__Instructions for the task__. Reproduce the passage from the GIS course description below, starting at "Accompanies ENVR 3300. Covers" and ending at "Sensing. 4 Hours.".

__Text provided__.
· · ·

Studies how to use a geographic information system (GIS). Explores the practical application of GIS to support scientific and social inquiry, analysis, and decision making. Topics include spatial data collection; data accuracy and uncertainty; cartographic principles and data visualization; geographic analysis; and legal, economic, and ethical issues associated with using GIS. Investigates case studies from geology, environmental science, urban planning, architecture, social studies, and engineering. Provides extensive hands-on experience with a leading commercial GIS software package. Offers students an opportunity to conceive their own research problem that can be addressed using GIS and reach conclusions that are summarized in a professional report. Prereq. ENVR 1101, ENVR 1112, or ENVR 1200 (any of which may be taken concurrently), or permission of instructor. Coreq. ENVR 3301.

ENVR 3301. Lab for ENVR 3300. 1 Hour.

Accompanies ENVR 3300. Covers topics from the course through various experiments. Coreq. ENVR 3300.

ENVR 3302. Introduction to Remote Sensing. 4 Hours.

· · ·

__Given information__.
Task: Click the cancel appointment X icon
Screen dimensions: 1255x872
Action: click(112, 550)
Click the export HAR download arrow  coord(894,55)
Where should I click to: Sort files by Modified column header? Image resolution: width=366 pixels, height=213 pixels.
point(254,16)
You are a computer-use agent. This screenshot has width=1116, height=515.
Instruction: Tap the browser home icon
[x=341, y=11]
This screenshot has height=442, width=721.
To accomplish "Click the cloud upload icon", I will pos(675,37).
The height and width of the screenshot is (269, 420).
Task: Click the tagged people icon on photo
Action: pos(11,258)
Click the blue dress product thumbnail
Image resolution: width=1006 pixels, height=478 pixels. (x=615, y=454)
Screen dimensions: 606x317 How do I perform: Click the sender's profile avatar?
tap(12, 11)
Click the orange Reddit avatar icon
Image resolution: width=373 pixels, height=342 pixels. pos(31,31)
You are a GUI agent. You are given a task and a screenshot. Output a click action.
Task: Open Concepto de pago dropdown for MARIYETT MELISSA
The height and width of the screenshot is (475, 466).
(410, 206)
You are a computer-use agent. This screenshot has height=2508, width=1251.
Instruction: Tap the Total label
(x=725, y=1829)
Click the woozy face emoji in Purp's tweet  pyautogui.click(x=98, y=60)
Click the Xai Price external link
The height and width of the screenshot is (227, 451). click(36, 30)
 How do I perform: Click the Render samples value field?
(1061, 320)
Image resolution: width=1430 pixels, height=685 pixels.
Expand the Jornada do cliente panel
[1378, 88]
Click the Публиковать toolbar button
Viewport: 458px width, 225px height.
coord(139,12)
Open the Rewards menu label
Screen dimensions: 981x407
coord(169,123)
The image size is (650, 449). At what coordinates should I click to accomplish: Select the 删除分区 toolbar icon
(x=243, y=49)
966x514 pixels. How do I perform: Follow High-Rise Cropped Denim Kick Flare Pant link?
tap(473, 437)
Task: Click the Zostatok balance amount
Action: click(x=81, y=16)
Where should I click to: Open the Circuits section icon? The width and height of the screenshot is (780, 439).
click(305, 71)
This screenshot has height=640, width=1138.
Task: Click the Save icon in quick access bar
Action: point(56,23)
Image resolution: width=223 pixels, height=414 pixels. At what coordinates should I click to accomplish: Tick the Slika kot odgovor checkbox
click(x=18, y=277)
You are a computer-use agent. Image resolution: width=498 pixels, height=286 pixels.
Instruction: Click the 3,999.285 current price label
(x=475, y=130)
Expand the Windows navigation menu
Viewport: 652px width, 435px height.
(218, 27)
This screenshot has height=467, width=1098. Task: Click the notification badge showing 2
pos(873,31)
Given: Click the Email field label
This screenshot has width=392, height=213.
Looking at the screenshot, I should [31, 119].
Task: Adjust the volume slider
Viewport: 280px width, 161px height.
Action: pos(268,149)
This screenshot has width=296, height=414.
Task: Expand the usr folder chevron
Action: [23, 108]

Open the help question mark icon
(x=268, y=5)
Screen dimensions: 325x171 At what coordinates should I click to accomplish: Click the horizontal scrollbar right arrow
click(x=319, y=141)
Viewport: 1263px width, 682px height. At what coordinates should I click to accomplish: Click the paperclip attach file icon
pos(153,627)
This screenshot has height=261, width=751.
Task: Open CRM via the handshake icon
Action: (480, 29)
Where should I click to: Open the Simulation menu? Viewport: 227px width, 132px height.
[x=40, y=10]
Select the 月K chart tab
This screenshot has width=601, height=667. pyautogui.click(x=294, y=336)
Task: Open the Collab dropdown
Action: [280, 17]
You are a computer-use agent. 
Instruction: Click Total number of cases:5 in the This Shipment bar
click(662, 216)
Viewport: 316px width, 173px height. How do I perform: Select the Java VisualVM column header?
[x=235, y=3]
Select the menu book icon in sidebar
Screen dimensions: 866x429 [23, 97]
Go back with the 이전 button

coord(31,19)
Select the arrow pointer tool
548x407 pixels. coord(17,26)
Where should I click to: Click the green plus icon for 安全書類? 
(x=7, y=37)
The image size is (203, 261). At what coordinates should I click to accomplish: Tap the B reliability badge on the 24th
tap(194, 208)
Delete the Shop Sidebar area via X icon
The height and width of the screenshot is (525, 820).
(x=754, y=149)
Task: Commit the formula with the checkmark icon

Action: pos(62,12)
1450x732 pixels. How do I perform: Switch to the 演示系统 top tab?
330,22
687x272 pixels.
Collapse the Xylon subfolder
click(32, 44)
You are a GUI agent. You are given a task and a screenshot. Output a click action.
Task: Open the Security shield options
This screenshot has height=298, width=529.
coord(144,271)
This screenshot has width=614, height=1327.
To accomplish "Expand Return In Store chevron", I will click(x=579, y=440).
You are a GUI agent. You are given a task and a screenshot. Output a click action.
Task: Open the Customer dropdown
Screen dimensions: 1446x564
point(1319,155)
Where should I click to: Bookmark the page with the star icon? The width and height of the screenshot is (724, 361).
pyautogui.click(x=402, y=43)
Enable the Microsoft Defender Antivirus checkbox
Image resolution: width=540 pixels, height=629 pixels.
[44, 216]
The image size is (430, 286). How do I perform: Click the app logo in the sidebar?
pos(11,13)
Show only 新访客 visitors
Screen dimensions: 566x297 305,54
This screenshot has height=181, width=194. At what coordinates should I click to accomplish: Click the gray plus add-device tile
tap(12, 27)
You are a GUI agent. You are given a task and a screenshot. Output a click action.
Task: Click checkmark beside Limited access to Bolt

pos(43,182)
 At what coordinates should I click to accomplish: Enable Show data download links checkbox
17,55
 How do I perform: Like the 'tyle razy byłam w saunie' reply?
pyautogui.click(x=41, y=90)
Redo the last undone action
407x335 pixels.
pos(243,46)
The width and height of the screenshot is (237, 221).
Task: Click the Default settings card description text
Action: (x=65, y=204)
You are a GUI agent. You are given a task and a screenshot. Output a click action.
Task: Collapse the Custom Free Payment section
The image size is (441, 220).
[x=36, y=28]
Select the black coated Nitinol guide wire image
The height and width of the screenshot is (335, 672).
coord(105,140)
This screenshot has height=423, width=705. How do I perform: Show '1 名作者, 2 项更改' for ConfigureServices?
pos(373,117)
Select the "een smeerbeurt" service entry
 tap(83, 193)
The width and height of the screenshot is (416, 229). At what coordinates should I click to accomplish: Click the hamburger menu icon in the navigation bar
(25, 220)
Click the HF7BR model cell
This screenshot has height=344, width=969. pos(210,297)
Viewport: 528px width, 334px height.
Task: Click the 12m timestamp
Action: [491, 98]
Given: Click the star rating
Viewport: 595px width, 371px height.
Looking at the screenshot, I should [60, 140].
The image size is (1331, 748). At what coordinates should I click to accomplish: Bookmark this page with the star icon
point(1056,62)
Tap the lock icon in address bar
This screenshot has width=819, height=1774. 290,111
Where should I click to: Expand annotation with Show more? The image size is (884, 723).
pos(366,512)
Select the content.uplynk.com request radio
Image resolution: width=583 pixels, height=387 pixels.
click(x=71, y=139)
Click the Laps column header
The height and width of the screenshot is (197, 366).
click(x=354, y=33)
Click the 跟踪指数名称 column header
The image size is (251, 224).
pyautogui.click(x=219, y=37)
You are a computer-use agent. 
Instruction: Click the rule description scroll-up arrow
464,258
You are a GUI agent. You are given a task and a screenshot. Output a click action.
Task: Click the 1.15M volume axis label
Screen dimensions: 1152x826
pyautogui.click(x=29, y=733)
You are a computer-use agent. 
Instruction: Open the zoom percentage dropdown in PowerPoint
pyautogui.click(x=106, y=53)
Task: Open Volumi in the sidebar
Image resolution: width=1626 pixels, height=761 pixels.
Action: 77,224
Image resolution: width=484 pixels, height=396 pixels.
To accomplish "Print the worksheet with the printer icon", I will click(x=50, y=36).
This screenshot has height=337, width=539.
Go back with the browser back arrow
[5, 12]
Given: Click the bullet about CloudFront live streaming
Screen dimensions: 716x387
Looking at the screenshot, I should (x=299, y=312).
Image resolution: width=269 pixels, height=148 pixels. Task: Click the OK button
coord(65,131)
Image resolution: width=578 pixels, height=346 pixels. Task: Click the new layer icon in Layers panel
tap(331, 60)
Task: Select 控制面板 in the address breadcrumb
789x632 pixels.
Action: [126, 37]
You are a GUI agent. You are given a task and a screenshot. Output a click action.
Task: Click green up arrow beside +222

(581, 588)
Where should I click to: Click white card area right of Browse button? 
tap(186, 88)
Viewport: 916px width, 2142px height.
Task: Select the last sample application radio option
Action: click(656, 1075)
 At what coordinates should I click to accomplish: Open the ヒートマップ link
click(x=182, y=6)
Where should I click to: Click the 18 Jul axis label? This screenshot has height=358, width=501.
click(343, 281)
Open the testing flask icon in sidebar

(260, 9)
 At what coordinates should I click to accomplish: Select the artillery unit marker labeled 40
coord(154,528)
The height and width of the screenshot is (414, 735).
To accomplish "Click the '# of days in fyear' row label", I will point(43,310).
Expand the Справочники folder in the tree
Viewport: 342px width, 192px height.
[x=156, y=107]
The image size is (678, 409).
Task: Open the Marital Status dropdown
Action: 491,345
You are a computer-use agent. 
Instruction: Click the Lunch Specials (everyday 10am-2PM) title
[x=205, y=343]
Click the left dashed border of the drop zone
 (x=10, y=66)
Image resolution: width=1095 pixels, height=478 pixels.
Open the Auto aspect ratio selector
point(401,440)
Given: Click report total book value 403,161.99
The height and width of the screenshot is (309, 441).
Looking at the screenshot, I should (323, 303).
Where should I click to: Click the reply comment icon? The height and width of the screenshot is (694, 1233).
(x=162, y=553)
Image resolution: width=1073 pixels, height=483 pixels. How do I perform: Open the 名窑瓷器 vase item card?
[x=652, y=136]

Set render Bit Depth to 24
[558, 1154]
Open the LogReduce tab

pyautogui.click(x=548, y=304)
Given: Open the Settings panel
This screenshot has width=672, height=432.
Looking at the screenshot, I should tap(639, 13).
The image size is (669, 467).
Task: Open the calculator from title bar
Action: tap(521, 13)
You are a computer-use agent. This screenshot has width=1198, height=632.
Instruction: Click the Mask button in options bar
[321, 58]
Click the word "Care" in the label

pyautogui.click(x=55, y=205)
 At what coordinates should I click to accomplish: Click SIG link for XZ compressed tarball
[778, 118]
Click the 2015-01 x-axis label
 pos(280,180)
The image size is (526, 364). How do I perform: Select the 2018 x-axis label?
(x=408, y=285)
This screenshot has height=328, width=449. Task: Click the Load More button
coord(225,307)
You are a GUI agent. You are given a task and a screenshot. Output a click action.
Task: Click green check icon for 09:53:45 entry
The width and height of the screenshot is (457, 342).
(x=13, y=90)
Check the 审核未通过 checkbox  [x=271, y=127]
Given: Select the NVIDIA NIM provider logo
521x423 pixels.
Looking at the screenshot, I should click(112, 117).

· · ·

__Response__.
Accompanies ENVR 3300. Covers topics from the course through various experiments. Coreq. ENVR 3300.

ENVR 3302. Introduction to Remote Sensing. 4 Hours.